Sweet hour of prayer! sweet hour of prayer!
The joys I feel, the bliss I share,
Of those whose anxious spirits burn
With strong desires for thy return!
With such I hasten to the place
Where God my Savior shows His face,
And gladly take my station there,
And wait for thee, sweet hour of prayer!

Sweet hour of prayer! sweet hour of prayer!
Thy wings shall my petition bear
To Him whose truth and faithfulness
Engage the waiting soul to bless.
And since He bids me seek His face,
Believe His Word and trust His grace,
I’ll cast on Him my every care,
And wait for thee, sweet hour of prayer!

Sweet hour of prayer! sweet hour of prayer!
May I thy consolation share,
Till, from Mount Pisgah’s lofty height,
I view my home and take my flight:
This robe of flesh I’ll drop and rise
To seize the everlasting prize;
And shout, while passing through the air,
“Farewell, farewell, sweet hour of prayer!”

I have great interest in these words in this season of life. I some ways it is hard for me to agree with this hymn writer.

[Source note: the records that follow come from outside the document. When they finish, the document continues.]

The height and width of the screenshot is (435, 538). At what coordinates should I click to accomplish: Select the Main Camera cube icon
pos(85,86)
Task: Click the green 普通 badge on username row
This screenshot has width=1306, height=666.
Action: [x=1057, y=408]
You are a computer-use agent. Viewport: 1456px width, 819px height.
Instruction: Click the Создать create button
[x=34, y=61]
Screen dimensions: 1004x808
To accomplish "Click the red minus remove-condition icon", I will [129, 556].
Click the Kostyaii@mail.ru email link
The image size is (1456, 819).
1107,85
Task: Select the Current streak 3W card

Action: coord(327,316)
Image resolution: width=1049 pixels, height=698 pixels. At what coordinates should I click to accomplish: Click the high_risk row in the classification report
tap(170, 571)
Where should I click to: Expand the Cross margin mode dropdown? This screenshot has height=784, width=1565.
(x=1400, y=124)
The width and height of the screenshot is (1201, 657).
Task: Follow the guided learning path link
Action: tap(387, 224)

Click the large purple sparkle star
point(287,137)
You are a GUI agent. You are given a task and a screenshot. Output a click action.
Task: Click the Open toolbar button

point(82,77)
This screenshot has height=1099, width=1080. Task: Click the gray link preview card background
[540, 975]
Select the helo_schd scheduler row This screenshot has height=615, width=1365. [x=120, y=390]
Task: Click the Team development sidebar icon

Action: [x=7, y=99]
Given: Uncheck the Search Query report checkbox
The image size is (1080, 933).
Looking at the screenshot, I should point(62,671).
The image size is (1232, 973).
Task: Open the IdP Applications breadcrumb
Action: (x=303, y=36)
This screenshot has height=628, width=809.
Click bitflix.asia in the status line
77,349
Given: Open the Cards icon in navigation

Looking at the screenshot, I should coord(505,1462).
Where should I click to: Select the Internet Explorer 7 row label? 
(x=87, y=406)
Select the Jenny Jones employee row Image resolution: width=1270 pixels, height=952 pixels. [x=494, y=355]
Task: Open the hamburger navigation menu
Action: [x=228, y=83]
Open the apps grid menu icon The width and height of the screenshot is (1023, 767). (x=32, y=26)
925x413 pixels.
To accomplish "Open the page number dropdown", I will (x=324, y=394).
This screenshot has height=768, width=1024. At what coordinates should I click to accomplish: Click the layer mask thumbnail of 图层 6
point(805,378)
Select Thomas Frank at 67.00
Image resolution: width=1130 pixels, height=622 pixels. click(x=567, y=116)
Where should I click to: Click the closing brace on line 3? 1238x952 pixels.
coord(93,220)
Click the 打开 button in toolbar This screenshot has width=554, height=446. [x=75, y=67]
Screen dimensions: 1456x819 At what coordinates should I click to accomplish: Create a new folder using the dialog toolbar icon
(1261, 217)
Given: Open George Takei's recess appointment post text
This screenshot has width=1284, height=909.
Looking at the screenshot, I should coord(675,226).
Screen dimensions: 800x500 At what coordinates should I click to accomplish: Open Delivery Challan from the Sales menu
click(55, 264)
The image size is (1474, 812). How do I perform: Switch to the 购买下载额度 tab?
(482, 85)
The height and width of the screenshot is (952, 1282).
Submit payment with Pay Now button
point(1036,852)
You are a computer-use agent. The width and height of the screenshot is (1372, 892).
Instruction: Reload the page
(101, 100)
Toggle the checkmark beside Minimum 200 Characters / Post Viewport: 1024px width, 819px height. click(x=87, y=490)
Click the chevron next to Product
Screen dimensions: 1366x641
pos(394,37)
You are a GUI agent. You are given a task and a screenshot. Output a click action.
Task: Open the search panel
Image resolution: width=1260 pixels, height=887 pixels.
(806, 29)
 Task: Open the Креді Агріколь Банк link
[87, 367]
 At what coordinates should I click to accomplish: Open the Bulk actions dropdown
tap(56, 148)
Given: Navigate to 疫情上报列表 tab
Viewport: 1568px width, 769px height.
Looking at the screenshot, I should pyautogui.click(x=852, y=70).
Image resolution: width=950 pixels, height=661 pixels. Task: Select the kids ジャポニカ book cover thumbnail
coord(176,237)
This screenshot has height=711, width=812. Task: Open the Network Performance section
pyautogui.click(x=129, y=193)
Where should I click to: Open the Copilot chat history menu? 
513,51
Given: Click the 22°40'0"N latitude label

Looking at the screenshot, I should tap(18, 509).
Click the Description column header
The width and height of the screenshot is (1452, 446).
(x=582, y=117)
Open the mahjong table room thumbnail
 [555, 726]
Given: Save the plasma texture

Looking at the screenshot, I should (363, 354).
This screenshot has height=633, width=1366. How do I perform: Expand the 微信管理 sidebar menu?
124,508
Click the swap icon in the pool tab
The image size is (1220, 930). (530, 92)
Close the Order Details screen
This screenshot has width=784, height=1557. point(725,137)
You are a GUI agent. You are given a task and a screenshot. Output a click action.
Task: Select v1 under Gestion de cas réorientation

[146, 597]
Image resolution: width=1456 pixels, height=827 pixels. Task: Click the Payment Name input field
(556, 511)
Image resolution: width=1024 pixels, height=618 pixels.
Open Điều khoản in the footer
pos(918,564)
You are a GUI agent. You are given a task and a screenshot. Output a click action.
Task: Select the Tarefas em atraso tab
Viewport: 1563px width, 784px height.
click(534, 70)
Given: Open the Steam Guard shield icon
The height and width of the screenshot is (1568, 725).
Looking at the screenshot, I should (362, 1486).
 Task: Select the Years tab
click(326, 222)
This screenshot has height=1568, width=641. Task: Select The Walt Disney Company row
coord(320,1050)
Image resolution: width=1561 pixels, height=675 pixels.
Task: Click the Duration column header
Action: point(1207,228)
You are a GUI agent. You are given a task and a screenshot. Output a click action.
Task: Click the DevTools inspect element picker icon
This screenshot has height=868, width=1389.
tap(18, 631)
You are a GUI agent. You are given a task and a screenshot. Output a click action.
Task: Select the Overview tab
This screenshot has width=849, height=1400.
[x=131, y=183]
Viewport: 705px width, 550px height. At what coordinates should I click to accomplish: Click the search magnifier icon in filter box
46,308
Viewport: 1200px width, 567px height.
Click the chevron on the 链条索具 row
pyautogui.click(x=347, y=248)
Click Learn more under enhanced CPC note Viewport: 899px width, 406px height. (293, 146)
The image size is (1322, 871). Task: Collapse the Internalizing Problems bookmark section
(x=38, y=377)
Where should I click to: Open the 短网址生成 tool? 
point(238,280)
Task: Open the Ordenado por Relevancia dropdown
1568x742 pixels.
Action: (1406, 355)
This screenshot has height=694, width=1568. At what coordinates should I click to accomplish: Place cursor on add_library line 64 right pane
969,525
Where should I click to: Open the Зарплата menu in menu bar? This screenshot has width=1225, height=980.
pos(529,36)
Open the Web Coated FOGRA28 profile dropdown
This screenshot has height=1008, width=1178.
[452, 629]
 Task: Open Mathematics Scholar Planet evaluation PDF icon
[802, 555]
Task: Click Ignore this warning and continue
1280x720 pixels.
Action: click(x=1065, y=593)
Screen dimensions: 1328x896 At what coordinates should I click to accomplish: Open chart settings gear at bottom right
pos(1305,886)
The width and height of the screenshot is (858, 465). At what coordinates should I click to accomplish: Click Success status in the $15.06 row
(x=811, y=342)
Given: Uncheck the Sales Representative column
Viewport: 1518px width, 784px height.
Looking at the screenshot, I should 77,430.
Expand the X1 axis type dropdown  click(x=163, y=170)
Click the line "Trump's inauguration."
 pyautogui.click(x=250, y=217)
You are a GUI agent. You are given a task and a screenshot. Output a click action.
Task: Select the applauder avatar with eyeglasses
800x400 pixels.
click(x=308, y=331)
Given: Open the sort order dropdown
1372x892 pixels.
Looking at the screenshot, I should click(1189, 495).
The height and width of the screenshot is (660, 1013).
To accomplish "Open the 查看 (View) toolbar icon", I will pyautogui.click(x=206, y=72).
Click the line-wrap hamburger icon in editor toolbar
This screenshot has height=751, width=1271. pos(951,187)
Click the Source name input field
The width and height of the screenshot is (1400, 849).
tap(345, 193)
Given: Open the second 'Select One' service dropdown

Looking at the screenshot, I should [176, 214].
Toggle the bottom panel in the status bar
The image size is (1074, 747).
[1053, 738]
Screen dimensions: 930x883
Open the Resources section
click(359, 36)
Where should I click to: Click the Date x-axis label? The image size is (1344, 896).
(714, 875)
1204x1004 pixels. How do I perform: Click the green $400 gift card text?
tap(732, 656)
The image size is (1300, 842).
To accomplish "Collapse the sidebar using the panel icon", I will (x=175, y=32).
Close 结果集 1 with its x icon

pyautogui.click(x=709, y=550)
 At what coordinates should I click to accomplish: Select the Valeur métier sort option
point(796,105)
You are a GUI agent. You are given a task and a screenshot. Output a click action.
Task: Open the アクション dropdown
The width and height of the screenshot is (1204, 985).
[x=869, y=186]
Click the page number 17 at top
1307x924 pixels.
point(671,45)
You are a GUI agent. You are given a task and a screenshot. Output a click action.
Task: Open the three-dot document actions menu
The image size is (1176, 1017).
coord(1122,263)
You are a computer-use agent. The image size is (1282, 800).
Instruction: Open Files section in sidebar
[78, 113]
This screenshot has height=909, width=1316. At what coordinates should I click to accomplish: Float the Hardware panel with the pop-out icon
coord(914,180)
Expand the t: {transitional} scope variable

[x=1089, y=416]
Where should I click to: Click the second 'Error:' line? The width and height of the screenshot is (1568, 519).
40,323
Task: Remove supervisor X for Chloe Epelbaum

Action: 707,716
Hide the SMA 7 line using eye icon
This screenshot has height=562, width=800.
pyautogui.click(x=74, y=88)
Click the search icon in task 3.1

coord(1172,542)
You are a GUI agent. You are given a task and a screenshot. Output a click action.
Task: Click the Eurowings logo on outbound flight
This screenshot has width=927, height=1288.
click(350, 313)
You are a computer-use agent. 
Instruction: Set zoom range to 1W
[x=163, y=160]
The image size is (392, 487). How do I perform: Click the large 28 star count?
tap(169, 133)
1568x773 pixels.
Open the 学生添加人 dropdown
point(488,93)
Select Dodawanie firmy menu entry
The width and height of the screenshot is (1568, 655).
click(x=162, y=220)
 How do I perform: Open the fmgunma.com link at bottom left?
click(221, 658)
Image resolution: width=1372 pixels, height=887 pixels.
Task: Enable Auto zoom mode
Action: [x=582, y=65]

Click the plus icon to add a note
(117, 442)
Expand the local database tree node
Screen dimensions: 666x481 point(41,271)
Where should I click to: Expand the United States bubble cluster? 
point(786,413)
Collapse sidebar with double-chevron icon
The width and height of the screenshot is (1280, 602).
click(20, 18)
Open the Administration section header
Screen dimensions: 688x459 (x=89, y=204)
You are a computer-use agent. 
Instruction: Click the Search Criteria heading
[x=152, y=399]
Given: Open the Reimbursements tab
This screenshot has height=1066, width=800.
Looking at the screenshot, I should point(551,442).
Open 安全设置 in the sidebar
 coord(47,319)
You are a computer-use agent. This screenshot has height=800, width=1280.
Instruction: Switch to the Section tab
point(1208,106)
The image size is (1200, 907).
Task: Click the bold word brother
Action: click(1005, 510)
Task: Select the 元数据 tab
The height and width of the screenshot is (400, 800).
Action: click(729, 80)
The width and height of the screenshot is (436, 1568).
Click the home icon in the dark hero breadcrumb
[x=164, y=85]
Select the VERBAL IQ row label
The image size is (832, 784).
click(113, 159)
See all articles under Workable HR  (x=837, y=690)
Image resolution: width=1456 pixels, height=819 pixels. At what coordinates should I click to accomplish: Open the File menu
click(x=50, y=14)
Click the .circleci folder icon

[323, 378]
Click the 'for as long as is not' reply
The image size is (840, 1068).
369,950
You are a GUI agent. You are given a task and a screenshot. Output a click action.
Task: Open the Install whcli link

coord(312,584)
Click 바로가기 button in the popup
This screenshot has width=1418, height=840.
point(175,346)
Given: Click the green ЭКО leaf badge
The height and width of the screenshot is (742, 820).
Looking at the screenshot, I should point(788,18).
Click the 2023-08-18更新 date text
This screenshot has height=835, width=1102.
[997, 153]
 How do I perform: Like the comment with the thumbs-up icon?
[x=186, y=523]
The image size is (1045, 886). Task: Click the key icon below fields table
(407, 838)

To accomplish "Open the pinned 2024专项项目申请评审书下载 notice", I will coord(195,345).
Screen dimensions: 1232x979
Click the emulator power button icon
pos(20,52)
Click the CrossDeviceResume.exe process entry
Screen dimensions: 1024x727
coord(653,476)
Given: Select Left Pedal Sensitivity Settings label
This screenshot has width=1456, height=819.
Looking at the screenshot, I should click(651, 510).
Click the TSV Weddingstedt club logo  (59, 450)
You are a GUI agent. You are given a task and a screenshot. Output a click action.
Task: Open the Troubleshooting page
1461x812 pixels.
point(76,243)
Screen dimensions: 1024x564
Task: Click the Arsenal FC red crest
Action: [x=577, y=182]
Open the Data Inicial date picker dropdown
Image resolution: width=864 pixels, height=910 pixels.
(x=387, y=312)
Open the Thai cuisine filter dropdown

I haven't always thought of an hour of prayer as "sweet." More appropriate ways of describing an hour of prayer for me has been frustrating, trying, boring, and wandering. Rewarding? Sometimes. Hard? Every time.

When I was in junior high/high school I was a part of a praying youth group. The two youth pastor I had always had in pray for extended periods of time on retreats and mission trips. I remember these times more than the games/activities we participated in. These were hard times were from an early age we were challenged to be disciplined to pray.

It's still hard. I struggle with the getting into a good prayer routine; finding a voice to praise, confess, and bring petition before God.

This semester I enrolled in a course were we have to pray for a whole hour a day six days of the week! My peers and I have just completed our first week of this discipline and there are many things I have learned through the course of the week. First, setting aside a whole hour to be in prayer and scripture changes the priorities of your day. Everyday I have to think about how I am going to spent 1/24th of it in prayer, and how I have to plan the rest of my day around it. Hopefully these things will eventually become habit. The second thing I have learned is that the time spent with God at the beginning of the day reminds me of his presence throughout the entire day. It is incredibly convicting. Already I have had to submit to a spirit of confession as I see my sinfulness in light of the Lord as He is with me through the day.

So, while I might not have always thought of an hour of prayer as sweet, I am trying to put myself in place where I will "taste and see that the Lord is good" (Ps. 34:8). I suppose we would be at fault to separate our prayer life from the other aspects of the Via Salutis. Part the struggle of figuring out how to pray is a means by which God sanctifies us. The sweetness is the joy of the journey.